Blind spot: Engineers model component failure, not component deception.

This is why logic integrity monitoring, firmware validation, and configuration baselining are often missing — or treated as compliance tasks rather than operational necessities.

5. Network Behavior Is Treated as a Transport, Not an Attack Surface

Control engineers think in terms of:

• Latency
• Bandwidth
• Redundancy
• Availability

They rarely think in terms of:

• Command injection
• Replay attacks
• Protocol abuse
• Unauthorized state changes

ICS protocols were designed for reliability, not hostility. Many lack authentication, encryption, or session integrity.

Blind spot: Engineers assume “if the message arrived, it is legitimate.”

This is why:

• Valid-looking packets can cause invalid states
• Malicious commands are indistinguishable from legitimate ones
• Network monitoring focused only on uptime misses active attacks

6. Human Operators Are Modeled as Safety Assets, Not Attack Targets

Engineering models treat operators as:

• Decision-makers
• Safety backstops
• Alarm responders

Cyber attackers treat operators as:

• Confusion points
• Delay mechanisms
• Trust anchors to exploit

By subtly altering system behavior, attackers can:

• Normalize abnormal conditions
• Train operators to ignore early indicators
• Create alarm fatigue intentionally

Blind spot: Engineers do not model cognitive manipulation as a system risk.

This is why many attacks succeed without technical sophistication — because the human layer is unprotected by design.

7. Commissioning Is Treated as the End of Risk Introduction

Once a system is commissioned:

• Logic is frozen
• Architecture is considered stable
• Risk is assumed to decrease over time

In reality, cyber risk increases post-commissioning due to:

• Remote access additions
• Vendor support connections
• Patchwork upgrades
• Temporary engineering changes that become permanent

Blind spot: Engineers model risk at design time, not as a living system property.

This creates environments where undocumented pathways exist — unknown to engineering, invisible to security, and exploitable by attackers.

8. Vendor Behavior Is Assumed Benign and Competent

Engineering culture assumes:

• Vendors follow best practices
• Remote access is controlled
• Updates are safe
• Security is “handled by the supplier”

In reality:

• Vendors reuse credentials
• Support tunnels persist indefinitely
• Security controls are optional add-ons
• Responsibility is contractually ambiguous

Blind spot: Engineers model vendor failure, not vendor compromise.

This is one of the most exploited attack paths in OT environments today.

9. Incident Response Is Modeled as a Technical Exercise

When something goes wrong, engineering response focuses on:

• Restoring operation
• Stabilizing the process
• Avoiding downtime

Cyber incidents require:

• Evidence preservation
• Controlled isolation
• Delayed recovery
• Cross-disciplinary coordination

Blind spot: Engineers optimize for speed of recovery, not integrity of understanding.

This often destroys forensic evidence and allows attackers to persist undetected.

10. The Core Issue: Security Is Not a Variable in Control Theory

At its core, the problem is this:

Control engineering has no native variable for intent.

Physics does not lie.
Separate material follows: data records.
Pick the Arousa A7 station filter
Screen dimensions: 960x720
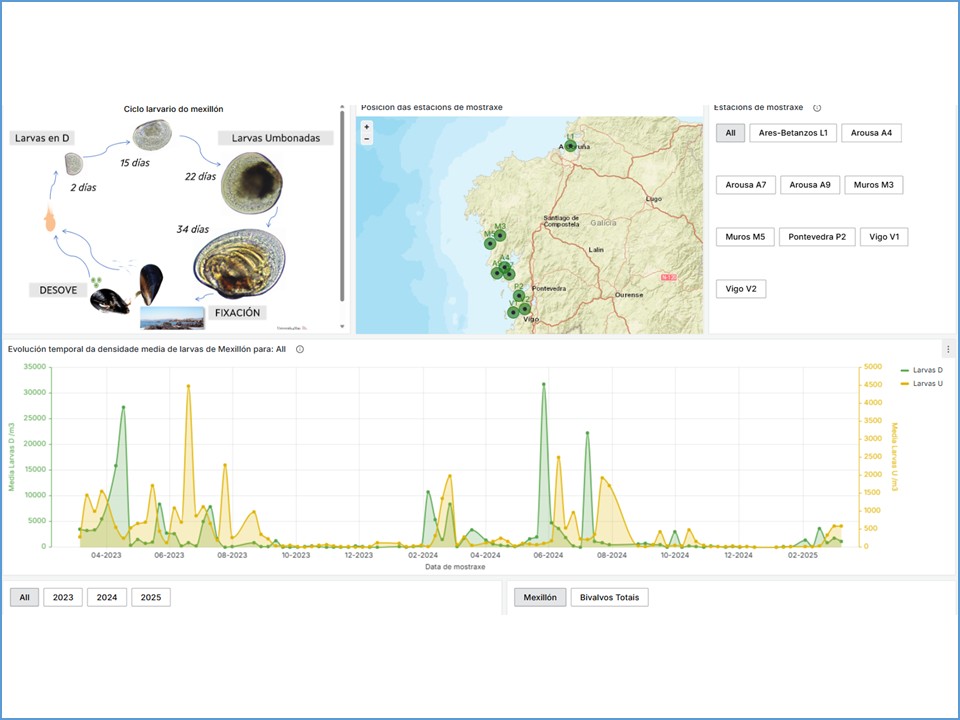[x=746, y=185]
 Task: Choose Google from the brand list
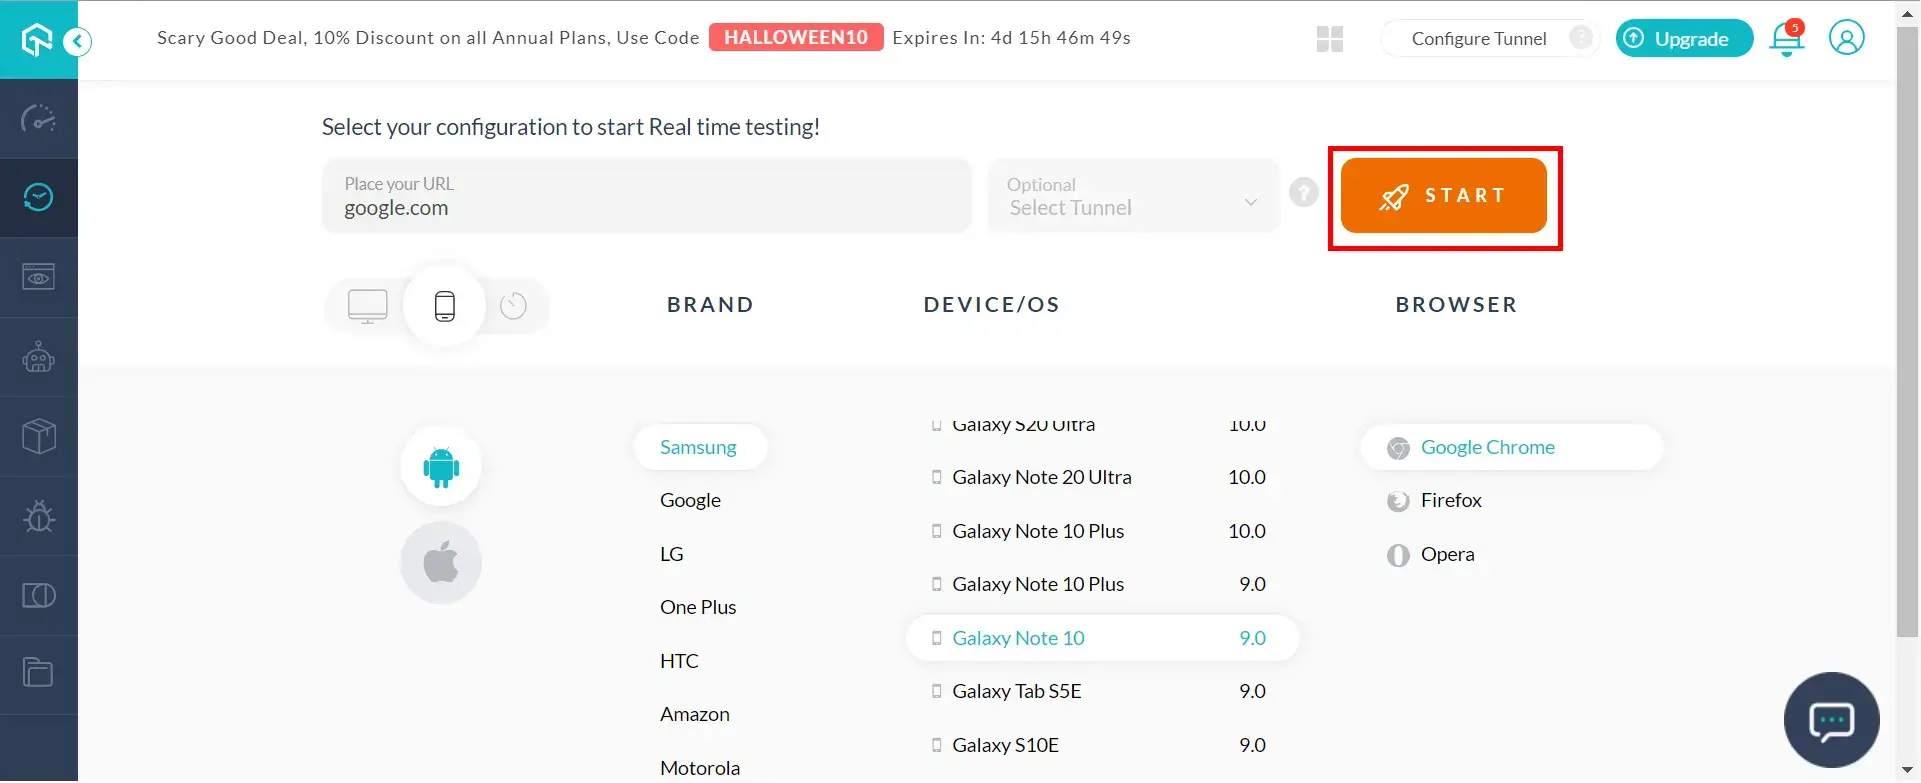[x=690, y=501]
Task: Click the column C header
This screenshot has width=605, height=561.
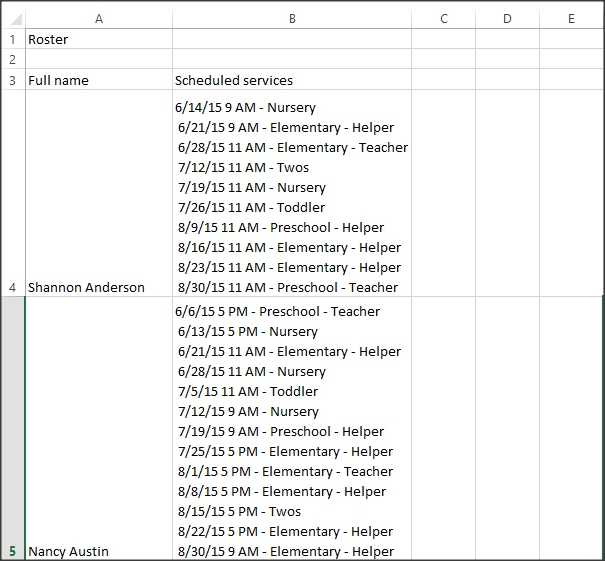Action: point(443,18)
Adversaries do.

Until security is treated as:

• A disturbance source
• A manipulation vector
• A dynamic adversary

…it will remain invisible to traditional engineering models.

Conclusion: From Blind Spots to Resilience

These blind spots persist not because engineers are careless, but because the threat model changed faster than the discipline.

Closing this gap does not mean turning control engineers into security analysts. It means:

• Expanding engineering models to include adversarial behavior
• Treating anomalies as questions, not nuisances
• Designing systems that assume deception, not trust

Cybersecurity in OT is not about adding more tools.
 It is about correcting the assumptions that engineers were never trained to question.

Until then, attackers will continue to operate inside the tolerances of our own designs.